# WARNING: at net/sched/sch_generic.c:246 dev_watchdog

## swigrid

Hi,

I've got problem, after random amounth of time network adapter stops working. Here is dmesg

```

[57571.000034] ------------[ cut here ]------------

[57571.000064] WARNING: at net/sched/sch_generic.c:246 dev_watchdog+0xb4/0x10a()

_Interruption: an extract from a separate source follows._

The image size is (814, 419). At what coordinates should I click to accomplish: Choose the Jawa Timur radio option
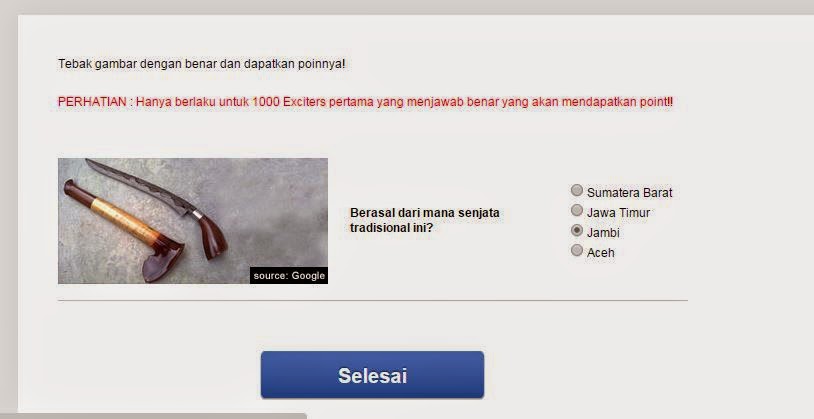(x=577, y=210)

[57571.000070] Hardware name: OptiPlex GX50                

[57571.000075] NETDEV WATCHDOG: eth1 (via-rhine): transmit queue 0 timed out

[57571.000080] Modules linked in:

[57571.000089] Pid: 0, comm: swapper Not tainted 2.6.31-gentoo-r5 #9

[57571.000095] Call Trace:

[57571.000122]  [<c102d26c>] warn_slowpath_common+0x65/0x7c

[57571.000130]  [<c1315cc3>] ? dev_watchdog+0xb4/0x10a

[57571.000139]  [<c102d2b7>] warn_slowpath_fmt+0x24/0x27

[57571.000146]  [<c1315cc3>] dev_watchdog+0xb4/0x10a

[57571.000157]  [<c1030065>] ? do_exit+0x21c/0x5f6

[57571.000164]  [<c1035a71>] ? mod_timer+0x1b/0x22

[57571.000177]  [<c130e0ce>] ? neigh_periodic_timer+0x125/0x136

[57571.000185]  [<c1315c0f>] ? dev_watchdog+0x0/0x10a

[57571.000207]  [<c103579d>] run_timer_softirq+0x143/0x19e

[57571.000216]  [<c1031e24>] __do_softirq+0xa7/0x148

[57571.000224]  [<c1031eeb>] do_softirq+0x26/0x2b

[57571.000231]  [<c1031fcd>] irq_exit+0x29/0x5c

[57571.000249]  [<c1013a96>] smp_apic_timer_interrupt+0x68/0x76

[57571.000263]  [<c10032b6>] apic_timer_interrupt+0x2a/0x30

[57571.000273]  [<c10082b6>] ? default_idle+0x3d/0x5a

[57571.000280]  [<c1001c9a>] cpu_idle+0x44/0x5e

[57571.000297]  [<c13d597f>] rest_init+0x53/0x55

[57571.000322]  [<c15ed7c4>] start_kernel+0x2b1/0x2b6

[57571.000331]  [<c15ed070>] i386_start_kernel+0x70/0x77

[57571.000336] ---[ end trace ea85f24cb57c5ce5 ]--- 

```

I've tried already two network cards with no luck...

Thanx,

Roman

----------